Dimensions: overall: 21.2 x 29.2 cm (8 3/8 x 11 1/2 in.) Original IAD Object: 6" high; 3 1/2" wide

Copyright: National Gallery of Art: CC0 1.0

Curator: Well, this is a disquieting image. The use of color is almost monochromatic. Editor: Indeed, this work, "Indian Chief Coin Bank," likely completed around 1938, presents two views of such an object. It's attributed to William O. Fletcher and appears to be rendered in colored pencil. What reads as disturbing to you? Curator: It's the representation itself, the very idea of casting an Indigenous person as a commercial object, a bank. It feels like a double theft—of land and then of identity. That salute seems particularly loaded. Is it meant as a sign of respect? Or is it more about enforcing submission? Editor: It’s complicated. Consider the era. Images of Native Americans were common in popular culture, but rarely created by Native Americans themselves. There's an undeniable element of appropriation and control, you are right. Curator: The symbol of the salute too... gestures echo, shift in meaning over time. We are trained, visually, by how history tells us what is significant. The angle, color, costume—everything locks into colonial narrative.
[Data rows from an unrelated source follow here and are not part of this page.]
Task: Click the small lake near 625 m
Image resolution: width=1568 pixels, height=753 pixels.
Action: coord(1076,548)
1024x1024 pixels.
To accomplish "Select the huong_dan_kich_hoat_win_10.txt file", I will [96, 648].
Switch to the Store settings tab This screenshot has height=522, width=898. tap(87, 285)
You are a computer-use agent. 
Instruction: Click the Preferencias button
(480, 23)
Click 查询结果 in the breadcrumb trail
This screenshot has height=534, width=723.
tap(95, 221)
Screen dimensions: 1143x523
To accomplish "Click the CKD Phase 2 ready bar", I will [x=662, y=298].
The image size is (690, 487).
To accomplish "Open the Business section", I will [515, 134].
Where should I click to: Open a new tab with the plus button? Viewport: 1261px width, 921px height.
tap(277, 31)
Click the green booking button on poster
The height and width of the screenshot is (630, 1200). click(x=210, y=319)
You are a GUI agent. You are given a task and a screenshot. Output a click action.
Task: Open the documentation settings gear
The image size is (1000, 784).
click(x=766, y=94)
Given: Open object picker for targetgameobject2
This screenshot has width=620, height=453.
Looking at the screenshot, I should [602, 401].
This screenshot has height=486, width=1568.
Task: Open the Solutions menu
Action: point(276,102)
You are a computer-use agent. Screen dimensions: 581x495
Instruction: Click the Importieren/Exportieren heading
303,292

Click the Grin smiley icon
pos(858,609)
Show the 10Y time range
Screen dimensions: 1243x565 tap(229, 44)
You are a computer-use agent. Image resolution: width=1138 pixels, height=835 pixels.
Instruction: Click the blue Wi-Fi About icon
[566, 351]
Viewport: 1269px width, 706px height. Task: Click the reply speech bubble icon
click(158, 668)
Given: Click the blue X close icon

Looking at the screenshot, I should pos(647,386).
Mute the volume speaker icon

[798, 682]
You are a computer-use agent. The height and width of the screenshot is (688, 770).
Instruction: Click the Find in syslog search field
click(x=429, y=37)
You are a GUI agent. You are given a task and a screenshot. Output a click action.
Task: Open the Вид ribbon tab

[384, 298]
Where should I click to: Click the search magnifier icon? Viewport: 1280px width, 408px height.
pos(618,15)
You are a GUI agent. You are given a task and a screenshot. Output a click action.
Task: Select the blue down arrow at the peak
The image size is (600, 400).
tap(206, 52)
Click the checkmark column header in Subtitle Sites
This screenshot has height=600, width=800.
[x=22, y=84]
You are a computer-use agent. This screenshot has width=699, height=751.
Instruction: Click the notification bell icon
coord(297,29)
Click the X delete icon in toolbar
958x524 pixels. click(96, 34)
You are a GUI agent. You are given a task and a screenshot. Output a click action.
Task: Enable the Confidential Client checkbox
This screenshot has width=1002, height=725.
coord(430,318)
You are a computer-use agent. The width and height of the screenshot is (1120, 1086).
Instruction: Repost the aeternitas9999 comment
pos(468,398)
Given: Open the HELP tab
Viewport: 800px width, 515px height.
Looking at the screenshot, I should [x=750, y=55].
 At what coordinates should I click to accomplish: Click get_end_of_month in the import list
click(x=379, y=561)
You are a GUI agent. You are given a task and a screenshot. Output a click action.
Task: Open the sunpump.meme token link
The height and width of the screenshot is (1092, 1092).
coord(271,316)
Editor: Precisely. The composition choices reflect a deliberate construction of the 'Indian' figure, fitting within a long lineage of romanticized, yet dehumanizing, portrayals. Consider the context—this piece would likely have reinforced stereotypical views. Curator: Looking at the back view, with the slot for the coins, the symbolic reduction is blatant. It's not a person; it’s a container, a thing. This little gesture –hand raised as if offering—now becomes about extraction. I wonder how viewers interpret it today. Editor: That's a powerful question, one we must ask of all historical images. This work provides a stark example of how images, seemingly innocuous, carry potent ideological weight and continue to resonate with unsettling implications. Curator: Images can trap, as much as transport us, historically. Understanding their journey through cultural shifts is what makes the artwork so important to reflect on, no matter how unsettling it can feel at times. Editor: I concur entirely, grappling with uncomfortable historical representations are essential in dissecting systems that gave them credence to begin with. That reflective approach provides potential avenues towards dismantling those inequities as they persist into contemporary life.